Подобная взаимовыручка была утрачена нашим «другом» Алеком. Люди из Особого отдела, подобные ему, не рассматривали это как улицу с двусторонним движением. Если его лично это не касалось, он, несомненно, предоставил бы террористам полную свободу действий, чтобы они поступали со мной и Тревором так, как им заблагорассудится. Алек был верен только себе. Он был послушен начальству своего Специального отдела только тогда, когда это его устраивало.
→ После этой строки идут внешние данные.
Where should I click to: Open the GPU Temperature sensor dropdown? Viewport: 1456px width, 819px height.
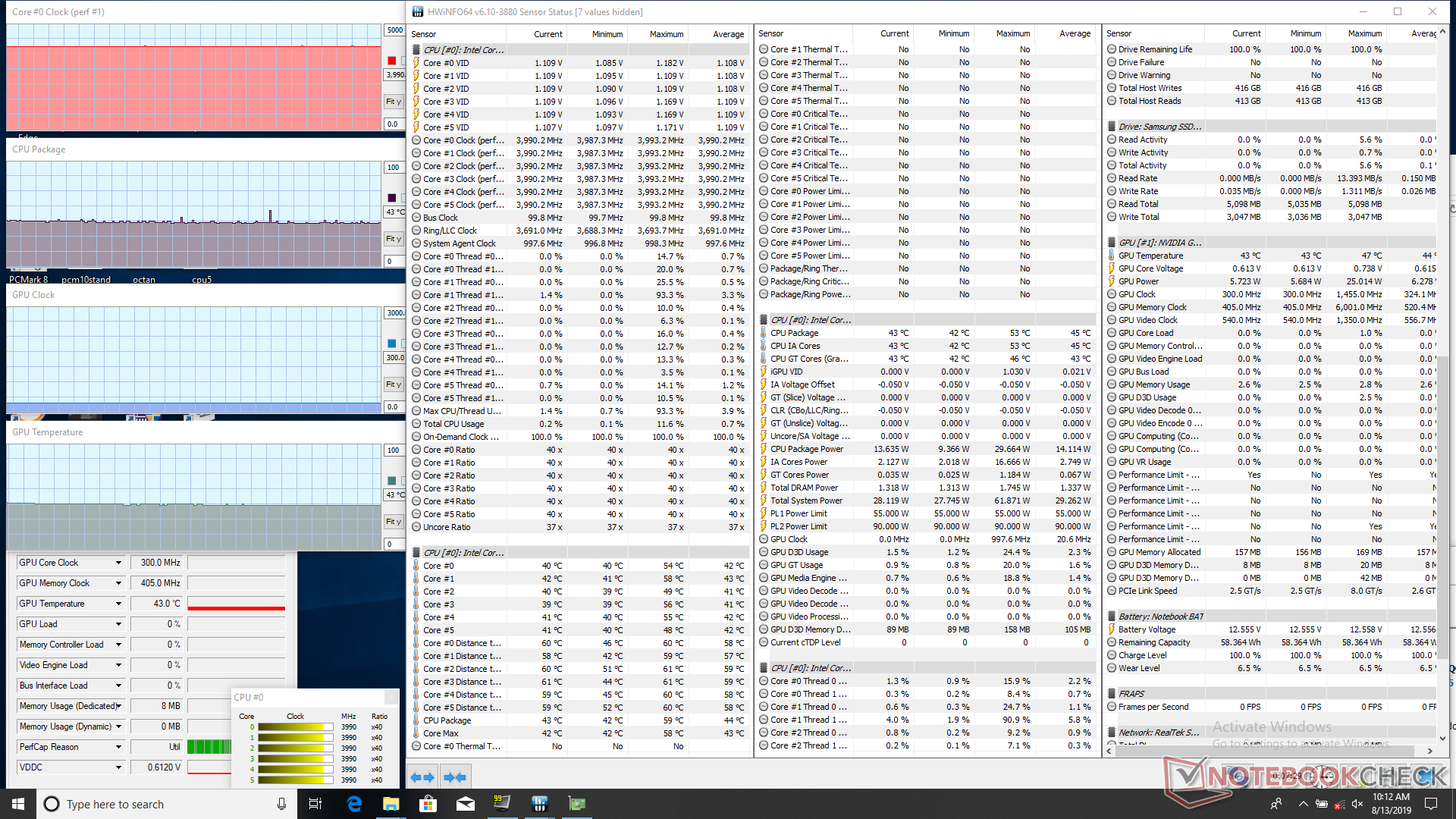pyautogui.click(x=118, y=604)
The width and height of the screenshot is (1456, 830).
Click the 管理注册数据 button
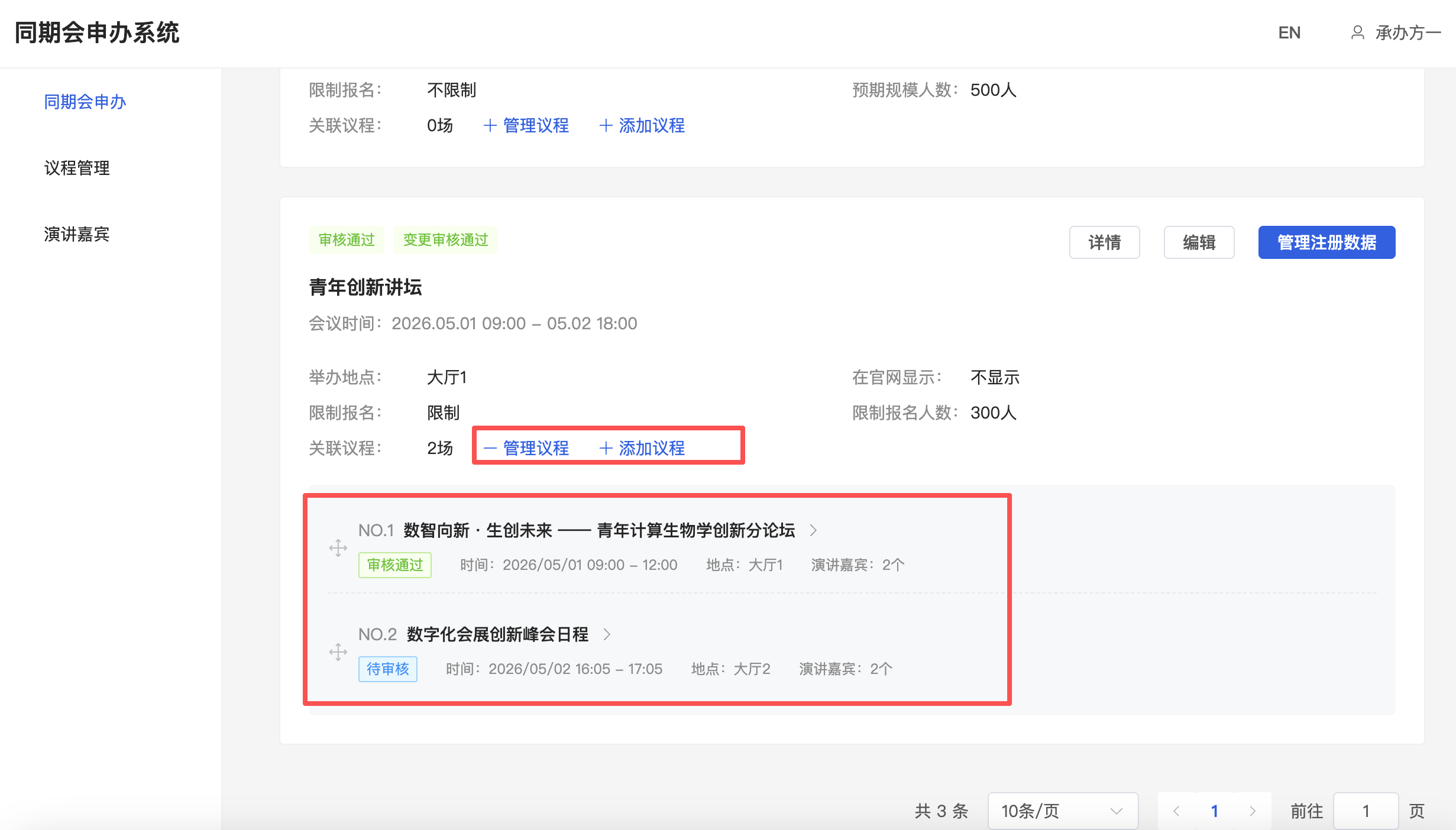(1326, 242)
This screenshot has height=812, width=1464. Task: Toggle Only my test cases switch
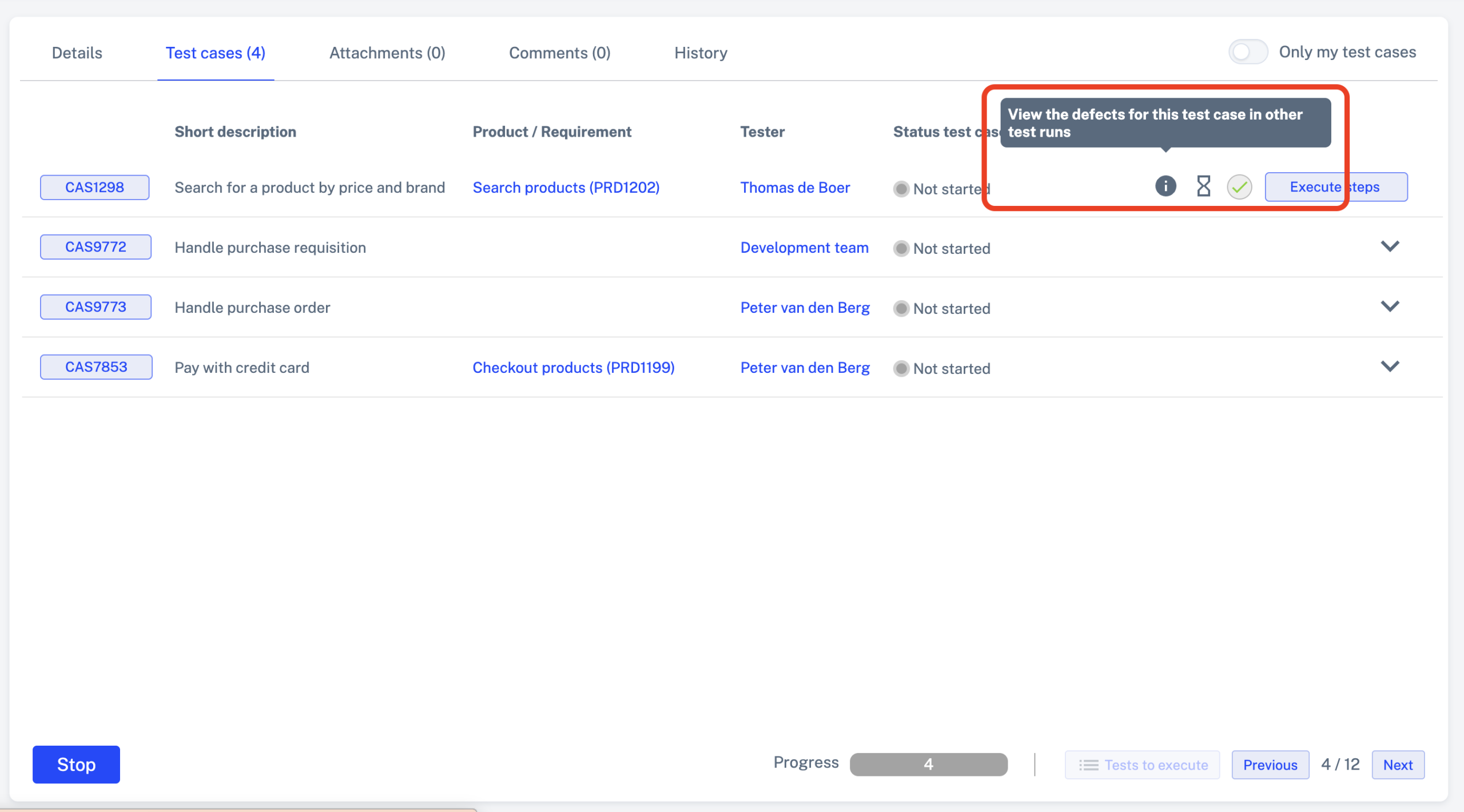coord(1248,52)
Вся наша полиция и ее способность проводить расследования были ограничены правилами, должным образом принятыми для защиты всех информаторов. Это гарантировало, что Специальный отдел имело полный контроль над тем, кто был арестован и когда они были арестованы, а также над тем, какие обыски проводились и когда они проводились.
Разрешение полиции в форме или сотрудникам уголовного розыска на арест подозреваемых террористов или преступников или на обыск помещений (включая пустыри) должно было быть выдано Специальным отделом. В таком разрешении может быть отказано или намеренно задержано Специальным подразделением незамедлительно и, безусловно, без вопросов. Были веские и очень веские причины для наделения Специального отдела такими полномочиями в первую очередь, но часто в надлежащем разрешении отказывали по совершенно неправильным причинам. Для того, например, чтобы дать возможность Специальному отделу вывести свои источники из-под контроля до того, как с ними можно будет справиться с помощью совершенно законных операций уголовного розыска, которые, в конце концов, проводились в наилучших интересах общественности. Этот аспект полномочий Специального отдела был открыт для злоупотреблений, и, к сожалению, офицеры, подобные Алеку, часто злоупотребляли им.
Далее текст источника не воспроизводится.